Coupling a more reliable DNA synthesis approach with an efficient means of error corrections without any additional purification or enzymatic requirements provides a rapid means to clone and express proteins when the source of genomic or complementary DNA is limited or not available at all. This is particularly useful in crystallographic studies where altering specific amino acid sites or regions is required for overexpression or structural packing. Protein crystallization is often very sensitive to inter- and intramolecular packing where, for example, producing optimal ionic network interfaces through the apposition of extensive hydrophobic surfaces [30] or even constructing protein chimeras determine the successful outcome of a crystallographic structure [31]. In addition, strategic incorporation of sulphur [32, 33] containing residues or methionine for selenomethionine replacement would be very useful in constructing protein molecules with intrinsic atoms useful for crystallographic phasing (i.e. single-wavelength-anomalous diffraction) [34].

It is very feasible to integrate gene synthesis into a non-automated gene to crystal pipeline such that genes can be systematically designed, synthesized and implemented for recombinant expression followed by crystallization screening in a efficient throughput manner. Figure 5 illustrates the flow of execution from design to crystal. Once the sequence of the open reading frame has been decided, the process from ordering the oligonucleotides to crystallization screens can be realized within 2 weeks. One of the most time consuming steps found in structural genomics pipelines at the level of protein expression is subcloning the amplified products into appropriate expression vectors by restriction digest and ligation reactions followed by transformation into a propagating host [16]. We have reported directional cloning methods that use in vivo homologous recombination to be the most efficient and cost effective because cloning can be accomplished without purchasing special vectors or expensive enzymes. The procedure can be achieved rapidly using multichannel pipettes to dispense multiple reactions and bulk transformation in competent cells. We have routinely obtained over 95% success in recombinant insertion of the synthesized or modified gene fragments. We have been using the pET vectors (Novagen, Madison, WI, USA) for successful expression of hyperthermophilic proteins. No tagging was necessary since a heat selection step was included as part of the initial purification procedure and used as an indicator for thermal stability and solubility.

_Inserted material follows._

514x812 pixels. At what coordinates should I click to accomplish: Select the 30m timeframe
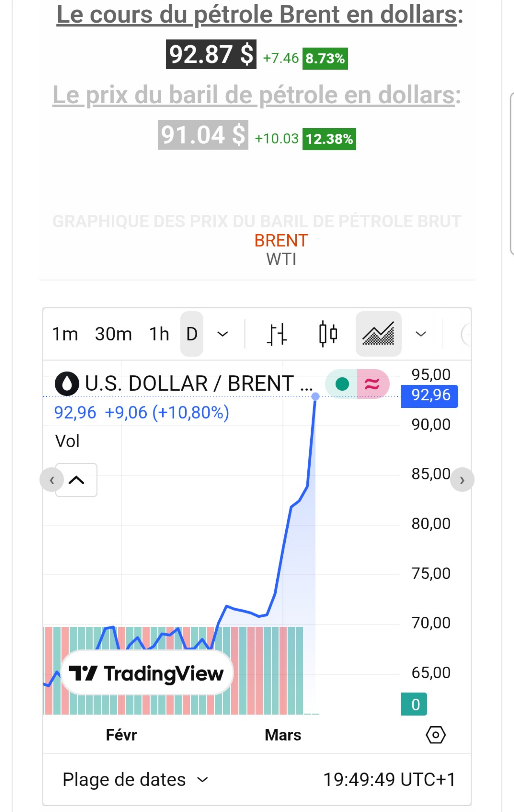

In high throughput mode, it is possible to examine multiple synthesis products and undergo expression trials in 96-well plates as reviewed by Hughes and Ng [16].

Figure 5
figure 5

Gene to crystal flowchart. Gene synthesis can be integrated into an experimental pipeline where proteins can be designed for crystallization screening. It is possible to design variations of protein constructs by exploiting the SeqTBIO method of sequential DNA assembly (path 1 to 6). Different constructs can be screened for expression in 96-well format array and evaluated for the protein solubility and stability (path 7). In our case, we used heat stability as a biochemical selection criterion. However, recombinant tags can be easily incorporated at the DNA synthesis level whereby the resulting expressed proteins can be selected with affinity binding matrices (e.g. His or GST tags). Large scale production can then be performed for crystallization trials (path 8–9). Initial crystals obtained would undergo optimization and preliminary X-ray analysis (path 10). Further protein sequence changes can be made if necessary for further processing (path 11).

The paz and polA genes are shown here as examples on how we have used the gene synthesis technique to produce novel proteins for protein crystallization. When the natural coding sequences of both proteins were cloned and prepared for recombinant protein expression in E. coli, all attempts to produce proteins failed. Both sequences showed codon usage that significantly diverged from that of E. coli. Recombinant expression could only be obtained after codons were optimized.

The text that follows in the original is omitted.